▶ [Exercise data]
━━━━━━━━━━━━━━━━━━━━
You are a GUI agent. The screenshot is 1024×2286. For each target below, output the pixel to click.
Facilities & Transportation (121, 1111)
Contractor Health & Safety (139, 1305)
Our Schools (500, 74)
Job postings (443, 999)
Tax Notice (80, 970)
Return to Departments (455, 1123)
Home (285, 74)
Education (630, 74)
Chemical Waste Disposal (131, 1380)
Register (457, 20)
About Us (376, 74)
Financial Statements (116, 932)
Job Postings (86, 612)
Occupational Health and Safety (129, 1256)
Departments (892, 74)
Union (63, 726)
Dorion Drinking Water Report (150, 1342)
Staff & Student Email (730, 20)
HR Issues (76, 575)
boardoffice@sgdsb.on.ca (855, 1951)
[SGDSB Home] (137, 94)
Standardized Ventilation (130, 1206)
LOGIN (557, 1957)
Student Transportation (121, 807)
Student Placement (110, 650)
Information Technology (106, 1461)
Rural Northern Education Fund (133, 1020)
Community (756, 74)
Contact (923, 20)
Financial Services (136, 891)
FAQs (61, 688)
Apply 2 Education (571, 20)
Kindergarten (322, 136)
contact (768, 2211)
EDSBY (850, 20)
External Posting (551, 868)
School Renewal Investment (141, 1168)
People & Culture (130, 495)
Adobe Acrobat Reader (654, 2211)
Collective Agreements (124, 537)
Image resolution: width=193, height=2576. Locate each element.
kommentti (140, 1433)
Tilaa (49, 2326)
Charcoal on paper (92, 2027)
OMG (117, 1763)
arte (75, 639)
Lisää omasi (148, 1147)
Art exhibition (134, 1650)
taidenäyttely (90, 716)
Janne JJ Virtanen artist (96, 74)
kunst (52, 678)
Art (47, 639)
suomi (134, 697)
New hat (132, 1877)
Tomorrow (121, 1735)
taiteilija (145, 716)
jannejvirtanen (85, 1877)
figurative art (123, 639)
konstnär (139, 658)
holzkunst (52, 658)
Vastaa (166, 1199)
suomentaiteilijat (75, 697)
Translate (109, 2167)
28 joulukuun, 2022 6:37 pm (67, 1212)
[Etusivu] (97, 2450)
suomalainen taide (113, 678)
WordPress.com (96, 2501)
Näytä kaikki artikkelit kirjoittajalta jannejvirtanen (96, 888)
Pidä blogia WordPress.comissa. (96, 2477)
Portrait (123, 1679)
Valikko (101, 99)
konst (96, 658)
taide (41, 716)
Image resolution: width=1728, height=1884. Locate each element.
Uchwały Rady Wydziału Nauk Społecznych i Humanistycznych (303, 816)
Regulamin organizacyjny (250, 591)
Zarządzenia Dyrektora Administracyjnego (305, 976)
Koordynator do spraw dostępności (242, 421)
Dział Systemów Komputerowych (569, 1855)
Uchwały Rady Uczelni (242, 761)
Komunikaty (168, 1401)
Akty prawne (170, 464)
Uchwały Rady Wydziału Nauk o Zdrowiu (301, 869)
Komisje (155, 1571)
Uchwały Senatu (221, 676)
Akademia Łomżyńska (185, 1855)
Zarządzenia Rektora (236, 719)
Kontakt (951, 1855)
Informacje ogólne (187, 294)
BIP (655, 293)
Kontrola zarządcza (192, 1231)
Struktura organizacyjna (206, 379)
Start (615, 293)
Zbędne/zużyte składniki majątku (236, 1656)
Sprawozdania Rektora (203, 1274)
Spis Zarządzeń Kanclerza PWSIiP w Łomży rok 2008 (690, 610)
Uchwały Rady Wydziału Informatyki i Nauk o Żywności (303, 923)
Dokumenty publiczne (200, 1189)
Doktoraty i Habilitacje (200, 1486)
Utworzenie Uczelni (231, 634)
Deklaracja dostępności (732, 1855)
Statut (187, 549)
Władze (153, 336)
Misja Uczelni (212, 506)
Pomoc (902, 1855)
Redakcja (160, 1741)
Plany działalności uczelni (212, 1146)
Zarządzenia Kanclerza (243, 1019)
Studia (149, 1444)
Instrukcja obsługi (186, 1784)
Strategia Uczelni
━━━━━━━━━━━━━━━━━━━━
▶ [Task goal]
Would you please reproduce the entries above word for word?

▶ [Exercise answer]
You are a GUI agent. The screenshot is 1024×2286. For each target below, output the pixel to click.
Facilities & Transportation (121, 1111)
Contractor Health & Safety (139, 1305)
Our Schools (500, 74)
Job postings (443, 999)
Tax Notice (80, 970)
Return to Departments (455, 1123)
Home (285, 74)
Education (630, 74)
Chemical Waste Disposal (131, 1380)
Register (457, 20)
About Us (376, 74)
Financial Statements (116, 932)
Job Postings (86, 612)
Occupational Health and Safety (129, 1256)
Departments (892, 74)
Union (63, 726)
Dorion Drinking Water Report (150, 1342)
Staff & Student Email (730, 20)
HR Issues (76, 575)
boardoffice@sgdsb.on.ca (855, 1951)
[SGDSB Home] (137, 94)
Standardized Ventilation (130, 1206)
LOGIN (557, 1957)
Student Transportation (121, 807)
Student Placement (110, 650)
Information Technology (106, 1461)
Rural Northern Education Fund (133, 1020)
Community (756, 74)
Contact (923, 20)
Financial Services (136, 891)
FAQs (61, 688)
Apply 2 Education (571, 20)
Kindergarten (322, 136)
contact (768, 2211)
EDSBY (850, 20)
External Posting (551, 868)
School Renewal Investment (141, 1168)
People & Culture (130, 495)
Adobe Acrobat Reader (654, 2211)
Collective Agreements (124, 537)
Image resolution: width=193, height=2576. Locate each element.
kommentti (140, 1433)
Tilaa (49, 2326)
Charcoal on paper (92, 2027)
OMG (117, 1763)
arte (75, 639)
Lisää omasi (148, 1147)
Art exhibition (134, 1650)
taidenäyttely (90, 716)
Janne JJ Virtanen artist (96, 74)
kunst (52, 678)
Art (47, 639)
suomi (134, 697)
New hat (132, 1877)
Tomorrow (121, 1735)
taiteilija (145, 716)
jannejvirtanen (85, 1877)
figurative art (123, 639)
konstnär (139, 658)
holzkunst (52, 658)
Vastaa (166, 1199)
suomentaiteilijat (75, 697)
Translate (109, 2167)
28 joulukuun, 2022 6:37 pm (67, 1212)
[Etusivu] (97, 2450)
suomalainen taide (113, 678)
WordPress.com (96, 2501)
Näytä kaikki artikkelit kirjoittajalta jannejvirtanen (96, 888)
Pidä blogia WordPress.comissa. (96, 2477)
Portrait (123, 1679)
Valikko (101, 99)
konst (96, 658)
taide (41, 716)
Image resolution: width=1728, height=1884. Locate each element.
Uchwały Rady Wydziału Nauk Społecznych i Humanistycznych (303, 816)
Regulamin organizacyjny (250, 591)
Zarządzenia Dyrektora Administracyjnego (305, 976)
Koordynator do spraw dostępności (242, 421)
Dział Systemów Komputerowych (569, 1855)
Uchwały Rady Uczelni (242, 761)
Komunikaty (168, 1401)
Akty prawne (170, 464)
Uchwały Rady Wydziału Nauk o Zdrowiu (301, 869)
Komisje (155, 1571)
Uchwały Senatu (221, 676)
Akademia Łomżyńska (185, 1855)
Zarządzenia Rektora (236, 719)
Kontakt (951, 1855)
Informacje ogólne (187, 294)
BIP (655, 293)
Kontrola zarządcza (192, 1231)
Struktura organizacyjna (206, 379)
Start (615, 293)
Zbędne/zużyte składniki majątku (236, 1656)
Sprawozdania Rektora (203, 1274)
Spis Zarządzeń Kanclerza PWSIiP w Łomży rok 2008 (690, 610)
Uchwały Rady Wydziału Informatyki i Nauk o Żywności (303, 923)
Dokumenty publiczne (200, 1189)
Doktoraty i Habilitacje (200, 1486)
Utworzenie Uczelni (231, 634)
Deklaracja dostępności (732, 1855)
Statut (187, 549)
Władze (153, 336)
Misja Uczelni (212, 506)
Pomoc (902, 1855)
Redakcja (160, 1741)
Plany działalności uczelni (212, 1146)
Zarządzenia Kanclerza (243, 1019)
Studia (149, 1444)
Instrukcja obsługi (186, 1784)
Strategia Uczelni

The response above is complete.